Brain Structure and Cognitive Dysfunction in Myotonic Dystrophy Type 2 (BraCE‐DM2)

Araya Puwanant, Laura A Flashman, Carolina Burgos‐Aguilar, Peggy Nopoulos, Suzanne Craft
  • Psychiatry and Mental health
  • Cellular and Molecular Neuroscience
  • Geriatrics and Gerontology
  • Neurology (clinical)
  • Developmental Neuroscience
  • Health Policy
  • Epidemiology



Myotonic dystrophy type 2 (DM2) is a pleiotropic multisystemic disease. Although progressive muscle weakness is the main symptom in DM2, almost two‐third of the patients report cognitive deficits as one of the most disabling symptoms. Emerging evidence has identified tau mis‐splicing and tangle pathology in DM2, which has prompted interest in elucidating the role of tau in DM2‐related cognitive impairment. Previous studies suggest that cerebral white matter (WM) is primarily affected in DM2. However, quantitative brain imaging studies incorporate with cognitive measures are extremely limited.

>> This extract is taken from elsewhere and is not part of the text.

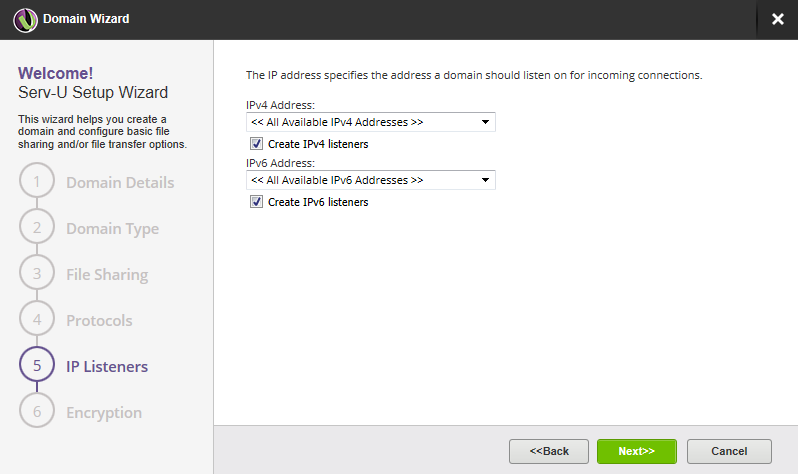
Task: Open the IPv6 Address dropdown
Action: pos(370,180)
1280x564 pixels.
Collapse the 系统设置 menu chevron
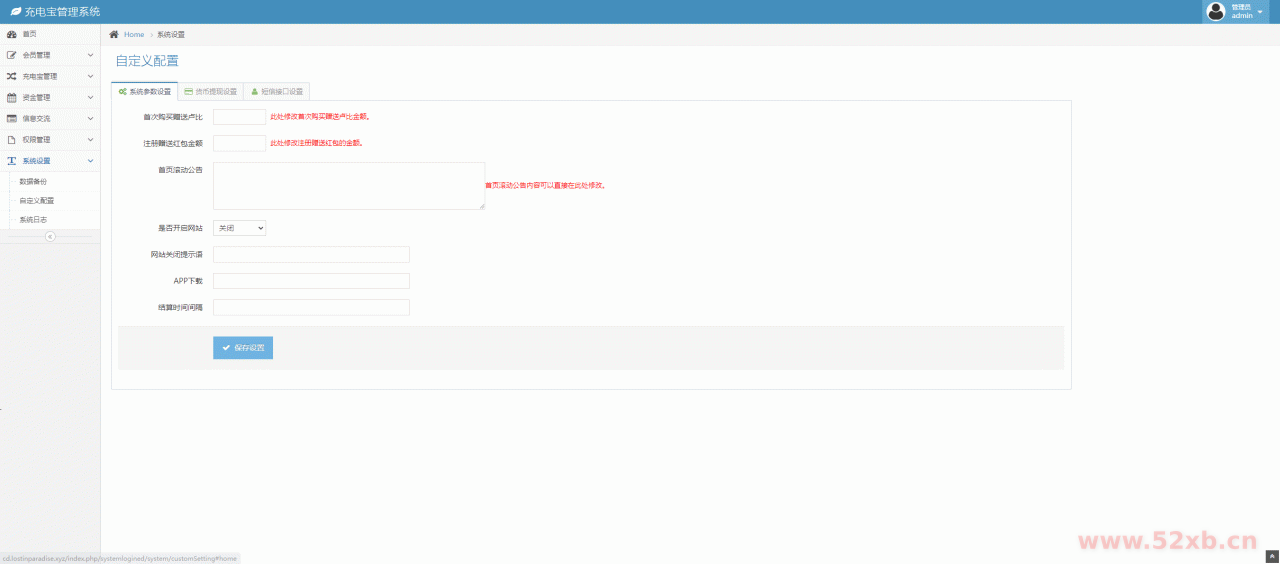click(90, 160)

3T brain MRIs were acquired in 10 adults with DM2 and 10 gender and age‐matched controls. Brain morphometry and WM integrity were assessed using T1‐MPRAGE and diffusion tensor imaging (DTI) sequences. DTI scalars, including fractional anisotropy (FA), radial diffusivity (RD), axial diffusivity (AD), and median diffusivity (MD) were compared between groups. A comprehensive battery of cognitive and behavioral measures was performed and correlated with MRI measures (Spearman’s Correlation).


Of 20 participants (60% female), mean age (62.2 vs. 62.6 years) and education (16.4 vs. 17.5 years) were similar between the two groups. Compared to controls, the DM2 group showed a significant reduction in global measures of cerebral gray matter (GM) volume in both cortex and deep gray structures (mean difference, ‐0.03; p<0.01), but not the WM volume. Widespread abnormalities in DTI measures (lower FA, higher RD) were among the most robust findings in DM2 (mean differences of FA, 0.04; p<0.01 and RD, 0.00004; p<0.01), indicating that the pathology is within WM microstructures. Overall, the DM2 group scored lower than controls in all cognitive domains, particularly executive function (mean difference, ‐12.5; p = 0.04). We found a strong correlation between cerebral FA and a test of executive function (rho = 0.71, p = 0.02). Cerebral FA also showed a moderate correlation with processing speed (rho = 0.50) and apathy evaluation scale (rho = ‐0.43).


Our pilot data demonstrate robust differences of brain structure, explicitly measures of WM integrity and cerebral GM volume between the DM2 group vs. controls. The strong correlation between cerebral FA and executive function also supports the notion that WM integrity plays an important role in cognitive dysfunction in DM2.